• Texto de referencia:
━━━━

El sueño que tenía se me quitó de golpe. Ahí no paraban las malas noticias. Se estaban produciendo detenciones masivas en toda la isla. Al día siguiente, nos enteraríamos que a casi un centenar de personas las habían detenido y de forma minuciosa registrado sus domicilios.
Mi madre y yo esperábamos en cualquier momento nuestra detención. Andábamos con un cepillo de dientes y una cuchara. Hablé con mi esposa y de forma tétrica le dije que en cualquier momento podrían venir a buscarnos.
Estábamos con el corazón en un puño. Fueron días cargados de espanto. No entendía las razones del gobierno para encarcelar a un grupo de personas que se oponían de forma pacífica o escribían sin mandato.
Amigos periodistas como Raúl Rivero, Ricardo González, Jorge Olivera y Pablo Pacheco, por decreto estatal, dormían en celdas tapiadas de la policía política. Escuchábamos radio por la onda corta y la denuncia del mundo era espectacular. Castro, en su calculada estrategia, creía que con la guerra de Irak, iba a desviar la atención sobre el asunto. No fue así.
Con el paso de los días, se desató una poderosa ráfaga de ataques contra la oposición en los medios oficiales. Y comenzó el circo. Juicios sin garantías y una serie de topos infiltrados en la disidencia y el periodismo independiente salieron a la luz. Con horror recuerdo que había siete peticiones fiscales de penas de muertes.
Como “pruebas contundentes”, la Fiscalía presentaba máquinas de escribir, radios portátiles, libros, hojas blancas de papel… No se ocupó ni una sola arma de fuego o material explosivo. «Castro ha enloquecido», pensé. Una cosa era cierta: el golpe a la oposición había sido preparado con meticulosidad.
El Proyecto Varela, de Oswaldo Payá Sardiñas tenía a Fidel Castro más arriba de los cojones. Cualquier demócrata de paso por La Habana, le pedía al comandante único que cumpliera con las leyes de su propia Constitución, que autorizaba a realizar reformas de leyes cuando se habían recogido 10.000 firmas.
Y eso era lo que había hecho el movimiento de Payá, recoger más de 10 mil firmas. Incluso, el propio expresidente de Estados Unidos, Jimmy Carter, en un discurso en el aula magna de la Universidad de La Habana y ante el propio Castro, le había exigido cumplir los requerimientos constitucionales.
Esto acabó por exasperar a Castro, quien desde 1998 tenía encarcelados a 5 espías de una red de 12, desarticulada en Estados Unidos. Y ninguna maniobra jurídica había hecho posible la condonación de la sanción. Y decidió jugar fuerte.
Hizo reformas a la carrera en la Constitución, para perpetuar su sistema político. Y lanzó la tenebrosa Ley 88, conocida como ‘ley mordaza’, que te podía llevar a prisión por más de 20 años, sólo por opinar, escribir o discrepar, bajo la acusación de estar al servicio de una potencia extranjera.
Las condiciones estaban creadas para desatar una batida contra la oposición. La guerra de Irak fue la cortina de humo que Castro decidió usar, para que se evaporara la noticia.

━━━━

• Datos de entrada:
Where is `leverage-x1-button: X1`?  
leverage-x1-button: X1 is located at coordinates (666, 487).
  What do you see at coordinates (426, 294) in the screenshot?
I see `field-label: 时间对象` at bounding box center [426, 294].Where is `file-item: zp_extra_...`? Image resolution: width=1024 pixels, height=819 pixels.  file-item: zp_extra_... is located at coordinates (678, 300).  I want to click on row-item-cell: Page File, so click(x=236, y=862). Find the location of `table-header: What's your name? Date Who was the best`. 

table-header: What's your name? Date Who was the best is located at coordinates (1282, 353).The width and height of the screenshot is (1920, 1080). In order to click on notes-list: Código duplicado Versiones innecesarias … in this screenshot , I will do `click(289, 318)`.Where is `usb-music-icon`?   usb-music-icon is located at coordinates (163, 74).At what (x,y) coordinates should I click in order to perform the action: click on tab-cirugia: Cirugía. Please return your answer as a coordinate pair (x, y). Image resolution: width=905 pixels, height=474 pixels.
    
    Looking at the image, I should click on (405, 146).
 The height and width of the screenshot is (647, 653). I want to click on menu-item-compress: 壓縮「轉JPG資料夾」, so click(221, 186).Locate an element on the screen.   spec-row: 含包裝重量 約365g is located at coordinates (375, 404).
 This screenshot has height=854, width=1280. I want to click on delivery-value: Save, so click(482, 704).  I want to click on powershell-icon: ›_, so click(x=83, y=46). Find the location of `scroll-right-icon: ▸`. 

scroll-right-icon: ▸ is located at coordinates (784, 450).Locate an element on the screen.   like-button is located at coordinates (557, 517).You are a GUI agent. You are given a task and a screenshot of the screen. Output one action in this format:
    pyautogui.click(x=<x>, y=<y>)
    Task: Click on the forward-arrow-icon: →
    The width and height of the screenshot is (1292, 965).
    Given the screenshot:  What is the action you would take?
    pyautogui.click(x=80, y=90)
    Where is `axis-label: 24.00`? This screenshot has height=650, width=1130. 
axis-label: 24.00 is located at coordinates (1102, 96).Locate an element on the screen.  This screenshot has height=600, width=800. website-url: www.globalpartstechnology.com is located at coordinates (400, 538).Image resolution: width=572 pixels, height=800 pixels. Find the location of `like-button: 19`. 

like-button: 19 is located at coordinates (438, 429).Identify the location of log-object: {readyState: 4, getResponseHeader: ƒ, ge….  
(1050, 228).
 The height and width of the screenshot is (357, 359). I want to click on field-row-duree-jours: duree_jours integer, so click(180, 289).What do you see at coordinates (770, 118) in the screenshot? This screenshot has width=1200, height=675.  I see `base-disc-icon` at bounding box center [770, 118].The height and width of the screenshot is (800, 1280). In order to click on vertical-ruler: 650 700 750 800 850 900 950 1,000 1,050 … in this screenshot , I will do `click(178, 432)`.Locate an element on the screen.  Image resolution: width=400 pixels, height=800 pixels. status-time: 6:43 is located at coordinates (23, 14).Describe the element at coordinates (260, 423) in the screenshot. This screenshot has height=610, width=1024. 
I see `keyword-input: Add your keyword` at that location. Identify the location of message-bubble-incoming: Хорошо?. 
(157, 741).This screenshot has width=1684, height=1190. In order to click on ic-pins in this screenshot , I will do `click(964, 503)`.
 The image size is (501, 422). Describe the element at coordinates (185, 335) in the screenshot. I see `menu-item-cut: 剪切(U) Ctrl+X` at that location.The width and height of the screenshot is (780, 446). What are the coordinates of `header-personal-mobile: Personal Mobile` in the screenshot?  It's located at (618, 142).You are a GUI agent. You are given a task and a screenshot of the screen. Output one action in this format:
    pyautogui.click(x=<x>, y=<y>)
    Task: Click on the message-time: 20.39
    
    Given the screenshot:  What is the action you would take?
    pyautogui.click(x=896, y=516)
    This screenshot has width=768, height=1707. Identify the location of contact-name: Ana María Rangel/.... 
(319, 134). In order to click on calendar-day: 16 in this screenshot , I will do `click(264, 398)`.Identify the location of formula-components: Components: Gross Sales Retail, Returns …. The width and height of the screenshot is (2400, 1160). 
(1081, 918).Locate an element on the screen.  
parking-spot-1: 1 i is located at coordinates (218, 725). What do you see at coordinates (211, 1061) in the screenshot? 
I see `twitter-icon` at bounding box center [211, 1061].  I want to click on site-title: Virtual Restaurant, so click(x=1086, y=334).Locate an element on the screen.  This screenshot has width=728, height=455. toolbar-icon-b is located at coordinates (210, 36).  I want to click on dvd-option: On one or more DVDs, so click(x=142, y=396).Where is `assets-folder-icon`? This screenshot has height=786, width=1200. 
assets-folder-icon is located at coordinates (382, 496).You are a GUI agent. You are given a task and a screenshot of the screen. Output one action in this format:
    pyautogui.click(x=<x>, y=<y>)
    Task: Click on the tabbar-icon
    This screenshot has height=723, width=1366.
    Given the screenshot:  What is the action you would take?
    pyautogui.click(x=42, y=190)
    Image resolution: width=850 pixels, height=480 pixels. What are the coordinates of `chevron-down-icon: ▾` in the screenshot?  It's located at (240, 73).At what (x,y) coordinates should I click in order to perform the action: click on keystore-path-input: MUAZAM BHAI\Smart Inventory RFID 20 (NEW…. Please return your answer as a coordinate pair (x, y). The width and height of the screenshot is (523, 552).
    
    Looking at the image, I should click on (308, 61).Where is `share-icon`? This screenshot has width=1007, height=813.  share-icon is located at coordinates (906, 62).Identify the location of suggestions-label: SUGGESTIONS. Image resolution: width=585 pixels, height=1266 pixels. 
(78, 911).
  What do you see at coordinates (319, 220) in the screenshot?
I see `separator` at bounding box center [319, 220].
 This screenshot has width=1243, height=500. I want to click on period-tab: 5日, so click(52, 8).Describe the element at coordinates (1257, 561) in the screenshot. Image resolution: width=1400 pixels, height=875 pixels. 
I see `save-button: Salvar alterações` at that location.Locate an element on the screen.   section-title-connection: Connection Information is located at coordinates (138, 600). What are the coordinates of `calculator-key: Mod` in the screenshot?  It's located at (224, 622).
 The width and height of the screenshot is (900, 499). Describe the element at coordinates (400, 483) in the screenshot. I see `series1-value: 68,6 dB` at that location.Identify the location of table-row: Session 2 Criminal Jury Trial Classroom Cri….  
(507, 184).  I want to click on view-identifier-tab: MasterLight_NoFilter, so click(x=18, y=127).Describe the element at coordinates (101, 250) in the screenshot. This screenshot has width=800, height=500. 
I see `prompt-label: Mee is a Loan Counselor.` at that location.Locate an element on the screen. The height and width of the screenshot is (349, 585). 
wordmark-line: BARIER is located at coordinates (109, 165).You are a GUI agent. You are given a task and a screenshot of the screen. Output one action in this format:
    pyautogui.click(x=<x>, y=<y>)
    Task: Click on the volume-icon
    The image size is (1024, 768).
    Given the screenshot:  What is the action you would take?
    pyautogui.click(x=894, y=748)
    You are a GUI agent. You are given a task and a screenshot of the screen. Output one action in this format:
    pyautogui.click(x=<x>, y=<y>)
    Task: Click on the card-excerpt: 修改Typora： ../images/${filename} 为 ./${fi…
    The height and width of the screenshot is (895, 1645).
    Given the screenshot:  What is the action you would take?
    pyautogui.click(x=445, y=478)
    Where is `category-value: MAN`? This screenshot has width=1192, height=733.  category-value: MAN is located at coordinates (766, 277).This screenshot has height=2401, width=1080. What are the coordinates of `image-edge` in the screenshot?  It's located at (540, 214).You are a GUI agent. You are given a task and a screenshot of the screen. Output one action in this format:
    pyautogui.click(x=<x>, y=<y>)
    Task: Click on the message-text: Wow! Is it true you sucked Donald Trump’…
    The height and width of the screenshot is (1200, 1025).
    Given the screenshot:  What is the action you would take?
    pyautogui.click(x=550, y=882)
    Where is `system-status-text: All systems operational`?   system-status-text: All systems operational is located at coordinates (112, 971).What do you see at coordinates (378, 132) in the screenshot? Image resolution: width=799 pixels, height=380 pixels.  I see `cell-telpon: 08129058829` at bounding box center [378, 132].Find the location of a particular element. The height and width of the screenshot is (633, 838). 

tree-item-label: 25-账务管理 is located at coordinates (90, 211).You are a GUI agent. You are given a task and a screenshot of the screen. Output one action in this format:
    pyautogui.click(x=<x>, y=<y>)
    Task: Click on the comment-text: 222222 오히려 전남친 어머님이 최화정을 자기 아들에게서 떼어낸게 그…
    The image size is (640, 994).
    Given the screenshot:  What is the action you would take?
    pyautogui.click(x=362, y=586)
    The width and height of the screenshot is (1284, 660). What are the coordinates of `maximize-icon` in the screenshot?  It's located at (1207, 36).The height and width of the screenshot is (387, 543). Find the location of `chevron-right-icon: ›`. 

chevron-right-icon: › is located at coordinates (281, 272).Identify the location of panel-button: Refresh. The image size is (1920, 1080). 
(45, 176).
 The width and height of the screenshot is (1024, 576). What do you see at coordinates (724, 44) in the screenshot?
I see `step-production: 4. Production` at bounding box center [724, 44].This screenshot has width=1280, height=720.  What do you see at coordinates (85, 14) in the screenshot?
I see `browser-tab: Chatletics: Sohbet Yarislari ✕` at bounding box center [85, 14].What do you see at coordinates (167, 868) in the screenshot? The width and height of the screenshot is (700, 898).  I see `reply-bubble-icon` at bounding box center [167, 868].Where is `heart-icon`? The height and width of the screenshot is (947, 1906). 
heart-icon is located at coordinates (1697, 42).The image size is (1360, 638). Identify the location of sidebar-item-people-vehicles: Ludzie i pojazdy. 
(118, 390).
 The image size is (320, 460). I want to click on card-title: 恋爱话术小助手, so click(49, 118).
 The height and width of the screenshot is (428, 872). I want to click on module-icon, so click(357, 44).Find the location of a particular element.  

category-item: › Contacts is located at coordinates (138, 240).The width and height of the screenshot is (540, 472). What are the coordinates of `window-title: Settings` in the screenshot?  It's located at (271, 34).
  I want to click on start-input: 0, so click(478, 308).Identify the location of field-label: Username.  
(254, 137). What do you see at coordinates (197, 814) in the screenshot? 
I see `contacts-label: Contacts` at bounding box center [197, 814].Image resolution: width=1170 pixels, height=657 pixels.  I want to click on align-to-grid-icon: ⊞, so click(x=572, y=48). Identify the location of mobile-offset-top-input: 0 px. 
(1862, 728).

━━━━

• Tareas por realizar:
a. Según el texto de referencia, ¿cuántas firmas había recogido el movimiento de Payá?
b. Explica, de acuerdo con el texto de referencia, por qué Castro lanzó la ofensiva contra la oposición durante la guerra de Irak.
c. Cita el fragmento del texto de referencia que se abre con las palabras que contienen "Con el paso" y se cierra con "preparado con meticulosidad.".
Responde únicamente con lo que dice el texto de referencia.

• Tus respuestas:
a. Más de 10.000 firmas.

b. Castro creía que la guerra de Irak desviaría la atención sobre el asunto. La usó como cortina de humo para que la noticia se evaporara.

c.
Con el paso de los días, se desató una poderosa ráfaga de ataques contra la oposición en los medios oficiales. Y comenzó el circo. Juicios sin garantías y una serie de topos infiltrados en la disidencia y el periodismo independiente salieron a la luz. Con horror recuerdo que había siete peticiones fiscales de penas de muertes.
Como “pruebas contundentes”, la Fiscalía presentaba máquinas de escribir, radios portátiles, libros, hojas blancas de papel… No se ocupó ni una sola arma de fuego o material explosivo. «Castro ha enloquecido», pensé. Una cosa era cierta: el golpe a la oposición había sido preparado con meticulosidad.